简体   繁体   中英

ZeroMQ is blocked in context.close(). How to safely close socket and context in C++?

Description

A broadcaster broadcasts messages in a PUB socket "tcp://localhost:5556" and a STOP control signal in another PUB socket "tcp://localhost:5557". A listener receives messages. It stops and quits as soon as it hears the STOP control signal.

As documented in 0MQ Termination white paper, to stop a recv() waiting, it is a standard method to terminate the underlying context and the recv() will quit with throwing an ETERM excpetion.

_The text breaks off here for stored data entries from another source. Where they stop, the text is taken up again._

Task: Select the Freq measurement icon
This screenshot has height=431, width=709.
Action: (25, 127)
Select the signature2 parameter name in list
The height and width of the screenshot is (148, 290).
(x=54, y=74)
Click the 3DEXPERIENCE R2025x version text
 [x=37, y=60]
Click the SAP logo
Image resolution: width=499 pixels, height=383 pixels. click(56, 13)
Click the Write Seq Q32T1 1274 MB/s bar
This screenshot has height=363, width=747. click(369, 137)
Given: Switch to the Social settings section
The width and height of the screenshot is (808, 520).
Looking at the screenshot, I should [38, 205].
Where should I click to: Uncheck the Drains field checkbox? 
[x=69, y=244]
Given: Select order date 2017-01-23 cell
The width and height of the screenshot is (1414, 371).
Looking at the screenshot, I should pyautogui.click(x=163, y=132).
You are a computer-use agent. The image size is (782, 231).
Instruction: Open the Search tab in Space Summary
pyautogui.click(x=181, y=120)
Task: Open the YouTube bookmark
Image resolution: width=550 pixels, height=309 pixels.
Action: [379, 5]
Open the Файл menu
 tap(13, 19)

Although recv() block is released, the context.close() is blocked instead. As a result, the program still cannot be safely quit.

In addition, close the socket before context and set the linger value to 0 of subscriber socket has been implemented. Still, it is blocked.

  • [system ]: Ubuntu 18.04.1(Linux 4.18.0-17-generic)
  • [compiler]: gcc-g++ version 7.3.0
  • [ZeroMQ ]: libzmq 4.3.1 + cppzmq 4.3.0

Reproducing Code

Here is a simple but complete code to reproduce the problem.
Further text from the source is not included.